* _The exercise_
Rewrite the items from the line containing "Image resolution: width=750" through the line containing "coord(842,738)", changing "icon" to "button" and leaving everything else as it is.

* _Information provided_
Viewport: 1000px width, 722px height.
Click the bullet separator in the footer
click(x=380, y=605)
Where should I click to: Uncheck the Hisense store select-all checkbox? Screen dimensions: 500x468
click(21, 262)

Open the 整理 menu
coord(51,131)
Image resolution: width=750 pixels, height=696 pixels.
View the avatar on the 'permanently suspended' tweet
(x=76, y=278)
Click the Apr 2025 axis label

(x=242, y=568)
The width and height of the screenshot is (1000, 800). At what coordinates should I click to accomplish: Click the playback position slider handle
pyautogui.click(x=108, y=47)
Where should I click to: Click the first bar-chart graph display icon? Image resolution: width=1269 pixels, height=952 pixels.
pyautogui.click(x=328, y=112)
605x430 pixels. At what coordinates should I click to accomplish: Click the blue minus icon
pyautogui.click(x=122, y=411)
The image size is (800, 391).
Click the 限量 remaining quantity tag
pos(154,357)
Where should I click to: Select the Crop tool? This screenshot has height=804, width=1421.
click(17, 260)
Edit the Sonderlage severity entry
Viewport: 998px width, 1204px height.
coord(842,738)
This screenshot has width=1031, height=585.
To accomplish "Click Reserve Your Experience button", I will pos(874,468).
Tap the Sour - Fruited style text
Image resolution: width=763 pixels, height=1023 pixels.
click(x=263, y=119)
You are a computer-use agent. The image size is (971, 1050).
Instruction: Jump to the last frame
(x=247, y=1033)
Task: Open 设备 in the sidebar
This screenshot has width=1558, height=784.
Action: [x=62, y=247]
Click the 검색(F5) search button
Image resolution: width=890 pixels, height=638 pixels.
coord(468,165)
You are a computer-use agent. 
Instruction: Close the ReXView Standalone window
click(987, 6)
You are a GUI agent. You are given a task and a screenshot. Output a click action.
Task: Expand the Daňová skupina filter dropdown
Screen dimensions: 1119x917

* _Solution for this exercise_
Image resolution: width=750 pixels, height=696 pixels.
View the avatar on the 'permanently suspended' tweet
(x=76, y=278)
Click the Apr 2025 axis label

(x=242, y=568)
The width and height of the screenshot is (1000, 800). At what coordinates should I click to accomplish: Click the playback position slider handle
pyautogui.click(x=108, y=47)
Where should I click to: Click the first bar-chart graph display button? Image resolution: width=1269 pixels, height=952 pixels.
pyautogui.click(x=328, y=112)
605x430 pixels. At what coordinates should I click to accomplish: Click the blue minus button
pyautogui.click(x=122, y=411)
The image size is (800, 391).
Click the 限量 remaining quantity tag
pos(154,357)
Where should I click to: Select the Crop tool? This screenshot has height=804, width=1421.
click(17, 260)
Edit the Sonderlage severity entry
Viewport: 998px width, 1204px height.
coord(842,738)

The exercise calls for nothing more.